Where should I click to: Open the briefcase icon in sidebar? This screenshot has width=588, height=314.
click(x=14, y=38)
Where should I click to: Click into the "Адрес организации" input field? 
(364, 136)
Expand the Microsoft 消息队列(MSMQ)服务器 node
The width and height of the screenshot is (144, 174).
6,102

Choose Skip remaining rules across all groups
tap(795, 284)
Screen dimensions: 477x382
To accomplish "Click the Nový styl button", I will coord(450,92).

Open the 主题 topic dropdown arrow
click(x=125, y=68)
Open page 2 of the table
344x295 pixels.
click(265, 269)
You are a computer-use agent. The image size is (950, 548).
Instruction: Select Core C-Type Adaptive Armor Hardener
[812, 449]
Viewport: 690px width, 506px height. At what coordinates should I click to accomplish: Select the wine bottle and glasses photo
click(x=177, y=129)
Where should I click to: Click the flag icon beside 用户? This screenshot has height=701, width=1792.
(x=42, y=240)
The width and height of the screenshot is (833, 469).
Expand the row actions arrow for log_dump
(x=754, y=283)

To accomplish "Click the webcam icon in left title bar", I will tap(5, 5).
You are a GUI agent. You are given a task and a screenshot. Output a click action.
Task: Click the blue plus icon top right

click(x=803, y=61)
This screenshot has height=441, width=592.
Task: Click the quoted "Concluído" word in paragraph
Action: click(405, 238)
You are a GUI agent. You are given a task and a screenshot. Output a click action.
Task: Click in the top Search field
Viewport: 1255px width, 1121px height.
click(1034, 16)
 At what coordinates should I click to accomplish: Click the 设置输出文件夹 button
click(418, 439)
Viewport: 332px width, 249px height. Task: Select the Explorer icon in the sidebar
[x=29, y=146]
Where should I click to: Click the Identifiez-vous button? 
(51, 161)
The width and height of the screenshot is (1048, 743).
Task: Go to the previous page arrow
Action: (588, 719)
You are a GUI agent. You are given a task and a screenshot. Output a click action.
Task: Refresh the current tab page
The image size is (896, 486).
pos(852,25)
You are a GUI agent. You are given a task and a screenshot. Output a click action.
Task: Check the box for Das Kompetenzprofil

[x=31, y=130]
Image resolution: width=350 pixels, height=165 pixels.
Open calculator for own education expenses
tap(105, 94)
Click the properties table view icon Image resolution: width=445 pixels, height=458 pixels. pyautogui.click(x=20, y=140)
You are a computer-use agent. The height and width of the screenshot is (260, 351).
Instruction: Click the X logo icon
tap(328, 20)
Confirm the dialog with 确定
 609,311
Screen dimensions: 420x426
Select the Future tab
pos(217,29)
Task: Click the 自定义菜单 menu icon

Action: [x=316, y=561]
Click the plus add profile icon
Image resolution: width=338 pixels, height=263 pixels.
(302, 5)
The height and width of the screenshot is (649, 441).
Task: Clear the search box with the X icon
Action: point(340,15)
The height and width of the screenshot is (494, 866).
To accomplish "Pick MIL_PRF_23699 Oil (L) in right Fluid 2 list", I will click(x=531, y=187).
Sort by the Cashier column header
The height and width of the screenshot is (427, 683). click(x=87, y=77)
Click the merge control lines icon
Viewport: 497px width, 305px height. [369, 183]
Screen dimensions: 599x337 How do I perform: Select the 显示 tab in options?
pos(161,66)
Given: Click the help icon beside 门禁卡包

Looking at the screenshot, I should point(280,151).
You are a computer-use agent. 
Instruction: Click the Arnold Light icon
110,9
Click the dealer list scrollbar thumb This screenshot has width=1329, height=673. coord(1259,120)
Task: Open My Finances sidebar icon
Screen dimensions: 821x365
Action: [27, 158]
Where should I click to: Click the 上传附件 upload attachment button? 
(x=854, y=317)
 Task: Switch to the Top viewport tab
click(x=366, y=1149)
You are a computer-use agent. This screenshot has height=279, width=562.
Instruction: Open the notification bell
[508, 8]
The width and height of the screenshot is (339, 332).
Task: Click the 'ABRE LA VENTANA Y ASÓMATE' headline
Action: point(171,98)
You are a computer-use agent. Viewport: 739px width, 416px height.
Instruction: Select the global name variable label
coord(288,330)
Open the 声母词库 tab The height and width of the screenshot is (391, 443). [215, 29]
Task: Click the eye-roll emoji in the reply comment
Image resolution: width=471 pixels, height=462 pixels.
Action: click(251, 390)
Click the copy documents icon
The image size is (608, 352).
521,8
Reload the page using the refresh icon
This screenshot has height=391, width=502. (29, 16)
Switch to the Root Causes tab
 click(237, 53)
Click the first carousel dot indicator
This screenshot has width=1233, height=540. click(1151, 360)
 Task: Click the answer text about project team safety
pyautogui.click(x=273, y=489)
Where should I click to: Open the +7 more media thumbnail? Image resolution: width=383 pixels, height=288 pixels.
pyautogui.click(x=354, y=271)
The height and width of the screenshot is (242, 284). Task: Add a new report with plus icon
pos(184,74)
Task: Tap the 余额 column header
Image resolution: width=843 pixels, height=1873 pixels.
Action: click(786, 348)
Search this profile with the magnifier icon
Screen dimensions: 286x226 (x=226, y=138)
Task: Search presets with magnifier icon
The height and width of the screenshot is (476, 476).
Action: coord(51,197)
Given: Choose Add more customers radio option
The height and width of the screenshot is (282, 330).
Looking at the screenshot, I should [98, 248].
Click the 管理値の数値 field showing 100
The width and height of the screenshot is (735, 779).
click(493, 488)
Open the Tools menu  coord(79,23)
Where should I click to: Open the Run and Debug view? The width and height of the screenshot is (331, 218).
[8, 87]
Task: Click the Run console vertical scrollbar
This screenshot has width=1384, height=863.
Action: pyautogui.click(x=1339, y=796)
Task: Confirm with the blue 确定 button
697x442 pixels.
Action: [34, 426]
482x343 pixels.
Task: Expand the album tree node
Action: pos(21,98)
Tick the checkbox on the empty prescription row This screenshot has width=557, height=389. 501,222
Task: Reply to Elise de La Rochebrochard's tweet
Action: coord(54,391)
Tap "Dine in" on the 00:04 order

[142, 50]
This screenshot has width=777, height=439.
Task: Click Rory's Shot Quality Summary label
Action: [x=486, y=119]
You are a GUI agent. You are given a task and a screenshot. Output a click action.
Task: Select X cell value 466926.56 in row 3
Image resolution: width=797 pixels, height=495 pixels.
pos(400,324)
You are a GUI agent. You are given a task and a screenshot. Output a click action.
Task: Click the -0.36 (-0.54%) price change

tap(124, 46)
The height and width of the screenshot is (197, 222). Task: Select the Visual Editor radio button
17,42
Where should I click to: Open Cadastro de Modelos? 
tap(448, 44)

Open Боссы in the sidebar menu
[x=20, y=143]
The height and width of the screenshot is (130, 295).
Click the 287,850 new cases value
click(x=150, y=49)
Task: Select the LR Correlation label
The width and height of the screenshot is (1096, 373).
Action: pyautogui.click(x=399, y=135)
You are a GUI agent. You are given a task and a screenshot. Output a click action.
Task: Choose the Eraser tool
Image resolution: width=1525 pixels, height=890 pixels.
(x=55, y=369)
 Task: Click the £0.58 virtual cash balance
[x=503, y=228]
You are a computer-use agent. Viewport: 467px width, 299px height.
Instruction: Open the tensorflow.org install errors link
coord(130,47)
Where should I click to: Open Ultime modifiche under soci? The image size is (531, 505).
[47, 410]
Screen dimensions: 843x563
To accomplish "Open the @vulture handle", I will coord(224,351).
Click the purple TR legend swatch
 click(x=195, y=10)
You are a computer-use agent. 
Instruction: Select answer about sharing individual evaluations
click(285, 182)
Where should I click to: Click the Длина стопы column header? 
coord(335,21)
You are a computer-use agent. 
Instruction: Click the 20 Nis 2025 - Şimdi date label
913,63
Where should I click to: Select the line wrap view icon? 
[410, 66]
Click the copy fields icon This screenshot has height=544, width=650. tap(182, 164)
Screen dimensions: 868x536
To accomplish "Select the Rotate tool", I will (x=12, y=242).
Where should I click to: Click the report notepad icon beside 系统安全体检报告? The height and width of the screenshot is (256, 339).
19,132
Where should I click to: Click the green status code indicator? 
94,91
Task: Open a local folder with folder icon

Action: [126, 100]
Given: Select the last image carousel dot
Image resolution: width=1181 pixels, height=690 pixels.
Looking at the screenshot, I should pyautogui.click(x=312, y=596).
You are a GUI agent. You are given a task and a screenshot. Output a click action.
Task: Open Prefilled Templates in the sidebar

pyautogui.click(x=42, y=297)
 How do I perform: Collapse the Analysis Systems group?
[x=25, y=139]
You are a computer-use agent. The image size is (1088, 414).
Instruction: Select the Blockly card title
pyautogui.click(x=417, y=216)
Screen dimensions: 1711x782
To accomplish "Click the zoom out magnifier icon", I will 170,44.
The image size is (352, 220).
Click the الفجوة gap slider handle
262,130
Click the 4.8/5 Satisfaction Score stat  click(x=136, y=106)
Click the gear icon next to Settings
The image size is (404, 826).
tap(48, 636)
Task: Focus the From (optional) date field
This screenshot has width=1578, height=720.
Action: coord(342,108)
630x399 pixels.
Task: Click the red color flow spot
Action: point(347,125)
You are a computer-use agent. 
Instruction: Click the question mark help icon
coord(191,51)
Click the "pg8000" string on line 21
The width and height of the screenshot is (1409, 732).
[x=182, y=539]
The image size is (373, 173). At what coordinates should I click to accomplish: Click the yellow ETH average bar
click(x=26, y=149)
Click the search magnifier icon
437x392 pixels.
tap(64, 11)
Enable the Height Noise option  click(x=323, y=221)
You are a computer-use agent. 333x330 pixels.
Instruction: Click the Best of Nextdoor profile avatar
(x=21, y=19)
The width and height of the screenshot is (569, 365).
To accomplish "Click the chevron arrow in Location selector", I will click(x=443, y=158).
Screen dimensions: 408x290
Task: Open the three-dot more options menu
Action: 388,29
====================
→ ABOUT THIS TASK
Show each line of the material that includes the string "list" by copying it.

→ WRITTEN RESPONSE
To accomplish "Pick MIL_PRF_23699 Oil (L) in right Fluid 2 list", I will click(x=531, y=187).
Click the dealer list scrollbar thumb This screenshot has width=1329, height=673. coord(1259,120)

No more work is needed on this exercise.